Segment Start: INPUT DATA

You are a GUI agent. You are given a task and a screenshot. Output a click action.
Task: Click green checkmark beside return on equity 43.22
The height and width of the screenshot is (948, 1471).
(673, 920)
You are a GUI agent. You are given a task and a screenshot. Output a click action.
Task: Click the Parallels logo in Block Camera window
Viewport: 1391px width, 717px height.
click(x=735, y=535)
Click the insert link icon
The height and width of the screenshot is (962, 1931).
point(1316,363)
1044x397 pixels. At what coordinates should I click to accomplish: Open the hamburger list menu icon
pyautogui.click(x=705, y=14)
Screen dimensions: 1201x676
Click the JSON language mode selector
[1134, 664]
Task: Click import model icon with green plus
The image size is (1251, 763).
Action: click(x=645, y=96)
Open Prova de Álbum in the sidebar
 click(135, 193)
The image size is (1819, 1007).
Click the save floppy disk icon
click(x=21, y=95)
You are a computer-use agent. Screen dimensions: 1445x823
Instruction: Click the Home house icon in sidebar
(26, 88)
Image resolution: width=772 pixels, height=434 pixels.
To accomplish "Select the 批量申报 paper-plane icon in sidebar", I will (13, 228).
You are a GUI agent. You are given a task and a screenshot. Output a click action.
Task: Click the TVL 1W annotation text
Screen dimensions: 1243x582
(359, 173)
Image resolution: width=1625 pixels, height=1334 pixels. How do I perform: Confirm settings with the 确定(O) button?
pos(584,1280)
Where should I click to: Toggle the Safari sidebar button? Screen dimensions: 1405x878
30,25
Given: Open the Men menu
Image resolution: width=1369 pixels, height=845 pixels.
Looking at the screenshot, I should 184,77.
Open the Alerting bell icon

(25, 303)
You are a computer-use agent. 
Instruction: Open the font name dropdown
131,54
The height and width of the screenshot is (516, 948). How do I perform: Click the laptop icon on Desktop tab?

Segment End: INPUT DATA

▶ **DIRECTIONS**: The lines to write out run from the one with "Image resolution: width=1369" through the end of the records. Give them exactly, and only them.

▶ **ANSWER FOR THE TASK**:
Image resolution: width=1369 pixels, height=845 pixels.
Looking at the screenshot, I should 184,77.
Open the Alerting bell icon

(25, 303)
You are a computer-use agent. 
Instruction: Open the font name dropdown
131,54
The height and width of the screenshot is (516, 948). How do I perform: Click the laptop icon on Desktop tab?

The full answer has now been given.